Label each fixture’s expected field as pass or fail; optionally assign train, dev, or test in split. The judge YAML owns its OpenAI-compatible model configuration, and the local model credential stays separate from the Introspection login. See CLI → Judge calibration.

Judgements

A judgement is one judge’s verdict over one conversation: the judge analogue of an observation. Judgements are immutable events on the same stream as everything else, and they’re tracked over time so you can do two things:

  1. Trend quality across versions. Because every judgement carries the recipe commit it graded, you can watch a judge’s pass-rate move as your agent changes: a before/after across a deploy is a single query. A re-grade under an edited rubric is a new judgement, never a silent overwrite, so versions never blur together.
  2. Keep a standing regression guard. Once a judge encodes a failure mode you’ve fixed, leave it running. If the rate regresses on a future version, you see it immediately instead of rediscovering the bug in production.

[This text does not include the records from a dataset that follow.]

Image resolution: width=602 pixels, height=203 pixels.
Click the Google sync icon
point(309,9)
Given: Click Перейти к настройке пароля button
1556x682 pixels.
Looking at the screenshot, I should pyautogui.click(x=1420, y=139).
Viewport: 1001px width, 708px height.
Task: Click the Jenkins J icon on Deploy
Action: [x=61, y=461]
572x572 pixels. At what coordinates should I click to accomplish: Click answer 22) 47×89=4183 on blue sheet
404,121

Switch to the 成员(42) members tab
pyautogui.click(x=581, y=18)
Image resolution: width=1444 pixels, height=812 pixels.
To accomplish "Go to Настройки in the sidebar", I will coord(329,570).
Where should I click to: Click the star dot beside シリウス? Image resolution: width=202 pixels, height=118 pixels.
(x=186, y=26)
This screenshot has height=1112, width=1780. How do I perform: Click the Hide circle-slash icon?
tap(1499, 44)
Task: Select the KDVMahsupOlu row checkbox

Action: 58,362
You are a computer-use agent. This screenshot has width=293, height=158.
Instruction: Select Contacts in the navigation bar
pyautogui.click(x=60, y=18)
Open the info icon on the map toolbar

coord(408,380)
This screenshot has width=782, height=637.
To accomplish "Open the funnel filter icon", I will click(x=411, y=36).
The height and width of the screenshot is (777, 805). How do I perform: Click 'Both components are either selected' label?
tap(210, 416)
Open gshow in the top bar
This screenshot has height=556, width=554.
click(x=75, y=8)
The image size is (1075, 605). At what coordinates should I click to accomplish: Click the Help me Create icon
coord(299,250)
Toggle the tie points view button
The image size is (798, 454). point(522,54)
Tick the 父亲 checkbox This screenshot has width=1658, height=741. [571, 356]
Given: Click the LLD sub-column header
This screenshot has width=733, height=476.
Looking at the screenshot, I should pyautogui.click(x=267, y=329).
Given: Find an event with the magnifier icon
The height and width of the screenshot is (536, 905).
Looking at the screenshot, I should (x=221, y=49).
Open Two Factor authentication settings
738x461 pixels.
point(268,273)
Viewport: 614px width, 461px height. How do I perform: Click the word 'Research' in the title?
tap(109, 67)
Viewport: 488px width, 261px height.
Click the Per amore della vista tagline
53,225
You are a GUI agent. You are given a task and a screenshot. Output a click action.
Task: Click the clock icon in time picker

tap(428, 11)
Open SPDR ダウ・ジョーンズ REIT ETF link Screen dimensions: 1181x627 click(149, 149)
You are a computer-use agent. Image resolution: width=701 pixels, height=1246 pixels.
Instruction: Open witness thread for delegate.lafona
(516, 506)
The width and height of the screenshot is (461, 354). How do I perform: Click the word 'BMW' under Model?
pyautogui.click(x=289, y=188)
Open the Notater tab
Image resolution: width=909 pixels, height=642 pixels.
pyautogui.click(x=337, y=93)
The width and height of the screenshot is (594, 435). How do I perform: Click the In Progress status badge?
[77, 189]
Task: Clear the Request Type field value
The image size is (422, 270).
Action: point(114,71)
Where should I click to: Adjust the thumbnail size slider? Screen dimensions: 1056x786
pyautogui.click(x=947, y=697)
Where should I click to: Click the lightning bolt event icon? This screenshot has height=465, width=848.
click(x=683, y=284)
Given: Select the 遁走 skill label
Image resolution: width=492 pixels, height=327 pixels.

When comparing versions, pin a single rubric version. A judge’s identity is stable across rubric edits, so one judge can span several rubric versions. Mixing them in one rate is apples-to-oranges.

How it connects

  • Recipes own judge definitions: a judge is a recipe artifact, version-pinned to the same git commit as the agent it grades.
  • Conversations are what judges grade: one judgement per conversation per judge.
  • Experiments consume judgements as their scoring signal: a judge bound to an experiment’s runtime group grades every arm automatically, so you can compare versions on a measured pass-rate.